## SOURCE TEXT:
--------------------------------
Earlier in my blog I have mentioned the 8,000 year culinary history of Mexico, and the term Milpa. For the benefit of those who live on another continent and are only remotely aware of Mexican food traditions...


In my personal opinion, Mexican cuisine / gastronomic tradition was born the day that people in Southern Mexico first figured out agriculture. Until proven otherwise.. it was circa 6,000 B.C. that nomadic tribes in Oaxaca domesticated Cucurbita better known as Squash, Pumpkin, Zucchini & new world Gourds. In effect, every single Squash, Pumpkin or Zucchini consumed anywhere in the world today.. whether it is Kabosha Pumpkin in Japan, green Squash in the Philippines, Zucchini in Italy, Butternut Squash... you name it.. all these descend from the first cultivars in Oaxaca about 8,000 years ago and then quickly spread to other continents in the 16th & 17th centuries.
--------------------------------
## GIVEN REQUEST:
Resume the passage on Mexican culinary history after its last sentence, carrying on in the same voice. The entries that follow the passage on Mexican culinary history come from a separate source.

## EXTRACTED RECORDS:
--------------------------------
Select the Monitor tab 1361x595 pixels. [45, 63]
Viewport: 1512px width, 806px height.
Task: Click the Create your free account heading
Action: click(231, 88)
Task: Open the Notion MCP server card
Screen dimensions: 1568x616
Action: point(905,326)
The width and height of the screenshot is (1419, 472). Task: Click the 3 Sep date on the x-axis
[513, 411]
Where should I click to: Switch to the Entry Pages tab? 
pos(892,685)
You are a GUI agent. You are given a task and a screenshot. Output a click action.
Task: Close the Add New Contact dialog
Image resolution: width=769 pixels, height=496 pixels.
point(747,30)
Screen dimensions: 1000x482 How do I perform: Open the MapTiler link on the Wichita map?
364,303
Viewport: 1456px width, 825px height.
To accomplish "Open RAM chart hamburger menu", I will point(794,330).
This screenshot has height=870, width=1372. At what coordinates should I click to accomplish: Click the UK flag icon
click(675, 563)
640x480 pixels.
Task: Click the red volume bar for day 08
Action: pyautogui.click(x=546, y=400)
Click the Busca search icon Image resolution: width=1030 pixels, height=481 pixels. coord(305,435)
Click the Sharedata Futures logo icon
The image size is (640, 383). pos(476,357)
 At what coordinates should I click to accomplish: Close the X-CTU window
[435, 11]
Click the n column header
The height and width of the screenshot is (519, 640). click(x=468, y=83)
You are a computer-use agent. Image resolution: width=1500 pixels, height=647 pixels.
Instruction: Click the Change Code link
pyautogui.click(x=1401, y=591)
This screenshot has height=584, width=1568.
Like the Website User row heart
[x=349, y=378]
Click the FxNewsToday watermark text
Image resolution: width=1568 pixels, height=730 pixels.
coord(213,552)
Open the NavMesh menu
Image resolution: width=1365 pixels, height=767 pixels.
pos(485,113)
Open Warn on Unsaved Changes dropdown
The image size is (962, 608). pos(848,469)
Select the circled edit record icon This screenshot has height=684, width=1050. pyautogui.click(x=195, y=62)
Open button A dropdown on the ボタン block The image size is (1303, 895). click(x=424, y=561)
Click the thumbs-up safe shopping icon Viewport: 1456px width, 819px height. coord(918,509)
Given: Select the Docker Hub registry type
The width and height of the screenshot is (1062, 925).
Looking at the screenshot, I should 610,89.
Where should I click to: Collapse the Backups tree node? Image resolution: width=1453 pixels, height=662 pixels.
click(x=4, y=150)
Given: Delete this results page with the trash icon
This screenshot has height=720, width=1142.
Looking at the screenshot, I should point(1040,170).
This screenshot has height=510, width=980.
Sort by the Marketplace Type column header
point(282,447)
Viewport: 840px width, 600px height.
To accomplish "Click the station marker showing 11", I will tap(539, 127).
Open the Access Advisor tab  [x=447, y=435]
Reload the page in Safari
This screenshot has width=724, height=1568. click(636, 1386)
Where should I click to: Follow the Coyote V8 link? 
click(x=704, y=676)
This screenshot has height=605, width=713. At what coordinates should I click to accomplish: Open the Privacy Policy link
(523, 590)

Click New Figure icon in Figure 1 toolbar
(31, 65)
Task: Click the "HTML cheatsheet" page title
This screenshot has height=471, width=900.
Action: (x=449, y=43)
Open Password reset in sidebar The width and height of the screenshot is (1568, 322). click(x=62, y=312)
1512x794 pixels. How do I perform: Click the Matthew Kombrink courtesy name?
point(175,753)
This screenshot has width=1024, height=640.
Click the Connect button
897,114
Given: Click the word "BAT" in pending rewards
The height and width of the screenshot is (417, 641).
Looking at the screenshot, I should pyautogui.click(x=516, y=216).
--------------------------------
## THE RESPONSE:
Over the next several thousand years the ancient peoples of Mexico continued experimenting with various plants and perfected agriculture. The major break through came when they bred the inedible, thumb size Teosintle in modern Corn. Somewhere between 3,000 BC & 4,000 B.C. the proto Mayan peoples of Eastern Mexico (Veracruz & Yucatan Peninsula) figured out that if you intercrop Squash / Pumpkin with Beans & Corn you get a sustainable farming system that produces ALOT of nutritious food... this system is of course the Milpa.

The first high civilization of the Americas, the Olmecs of Veracruz, emerged in 1,500 BC enabled by the Milpa. Shortly thereafter they exported their technology North, West & South.. influencing as far away peoples as the Pre-Inca populations of Ecuador & Peru.

Cacao (Chocolate) is actually native to the Amazon not to Mexico, but it was in Mexico where these early agronimically advanced civilizations figured out the complex process of turning indedible Cacao beans into the delicious indulgence we know today.

Similarly the Tomato is native to the North Amazon not Mexico... but it was in Mexico where it was first cultivated & bred to be the tomatoes we know today. In fact, the Zebra tomatoes so popular with the heirloom seeking, farmer market fashionistas is one of the oldest known cultivars & a native of Oaxaca.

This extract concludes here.